▶ _EXERCISE SET_
(a) Write out the text on the Middle Ages word for word, from "The Hundred Years’ War was" up to and including "arts and sciences.".
(b) Extend the text on the medieval periods of European history, picking up right after its final sentence.

▶ _TEXT SEGMENT_
He boasted, “I take after my father, I smell of armpits.”
“We all stink. No one smells.”
– Saint Bernard of Clairvaux (1090 – August 20, 1153)
Antiquity, the Medieval period, and the Modern period are the three traditional divisions of Western history. In European history, the period 5th to the 15th century is known as the Medieval period or the Middle Ages. It began with the collapse of the Western Roman Empire and merged into the Renaissance and the Age of Discovery. The Medieval period is itself subdivided into the Early, the High, and the Late Middle Ages.
In European history, the Early Medieval Period (or Early Middle Ages) lasted from the 5th century to the 10th century. This period has been labeled the “Dark Ages,” due to the relative scarcity of literary and cultural output, especially in Northwestern Europe. However, the Byzantine Empire or Eastern Roman Empire, continued to survive. And, in the 7th century, the Islamic caliphates conquered regions of former Roman territories.
The High Medieval Period (or High Middle Ages) was the period of European history around the 11th, 12th, and 13th centuries (c. 1001–1300). During this period, the population of Europe increased and brought about great social and political change from the preceding era.
The Late Medieval Period (or Late Middle Ages) was the period comprising the 14th and 15th centuries (c. 1301–1500). It preceded the onset of the early modern era and, in much of Europe, the Renaissance.
The great social and political change from the High Medieval Period in Europe came to a halt in the early 14th century. A series of calamities such as the Great Famine of 1315-1317 and the Black Death reduced the population to around half of what it was before. The prosperity and growth in Europe came to a halt. Along with depopulation came social unrest and endemic warfare. France and England experienced serious peasant uprisings: the Hundred Years’ War, the Jacquerie, the Peasants’ Revolt, as well as a century of intermittent conflicts.
The Hundred Years’ War was a series of wars waged from 1337 to 1453 between the House of Plantagenet, rulers of the Kingdom of England, and the House of Valois for control of the Kingdom of France.
The Jacquerie was a popular revolt by peasants in northern France in the summer of 1358.
The Peasants’ Revolt, also called Wat Tyler’s Rebellion or the Great Rising, was a major uprising across large parts of England in 1381.
To add to the many problems of the period, the Western Schism shattered the unity of the Catholic Church. By and large, these events are sometimes called the Crisis of the Late Middle Ages.
Despite these crises, the 14th century was a period of great progress in arts and sciences.
Pope Gregory I (c. 540 – 12 March 604), commonly known as Saint Gregory the Great, was Pope from September 3, 590 until his death in 604.

▶ _DATA PROVIDED_
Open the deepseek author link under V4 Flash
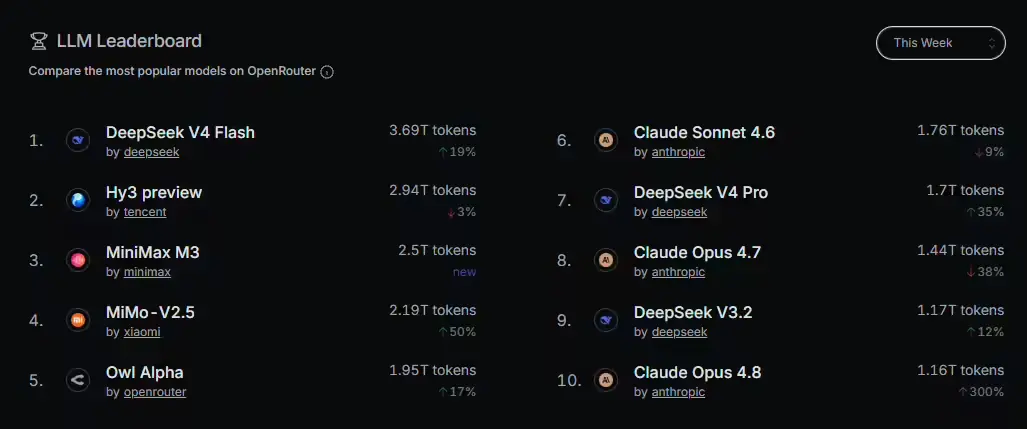The width and height of the screenshot is (1027, 429). [x=151, y=152]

▶ _TASK RESPONSES_
(a)
The Hundred Years’ War was a series of wars waged from 1337 to 1453 between the House of Plantagenet, rulers of the Kingdom of England, and the House of Valois for control of the Kingdom of France.
The Jacquerie was a popular revolt by peasants in northern France in the summer of 1358.
The Peasants’ Revolt, also called Wat Tyler’s Rebellion or the Great Rising, was a major uprising across large parts of England in 1381.
To add to the many problems of the period, the Western Schism shattered the unity of the Catholic Church. By and large, these events are sometimes called the Crisis of the Late Middle Ages.
Despite these crises, the 14th century was a period of great progress in arts and sciences.

(b)
Jay Stuller of Smithsonian magazine wrote:
“Gregory the Great, the first monk to become pope, allowed Sunday baths and even commended them, so long as they didn’t become a ‘time-wasting luxury’… medieval nobility routinely washed their hands before and after meals. Etiquette guides of the age insisted that teeth, face and hands be cleaned each morning. Shallow basins and water jugs for washing hair were found in most manor houses, as was the occasional communal tub…”
During the High Medieval Period (c. 1001–1300) the Europeans smelled terrible and they were used to it. Saint Bernard of Clairvaux (born 1090), a French abbot and the primary builder of the reforming Cistercian order summed up the tolerance of the people to their stinking bodies thus: “We all stink. No one smells.”
Saint Francis of Assisi (1181/1182 – October 3, 1226), Italian Catholic friar and preacher considered an unwashed body a stinking badge of piety.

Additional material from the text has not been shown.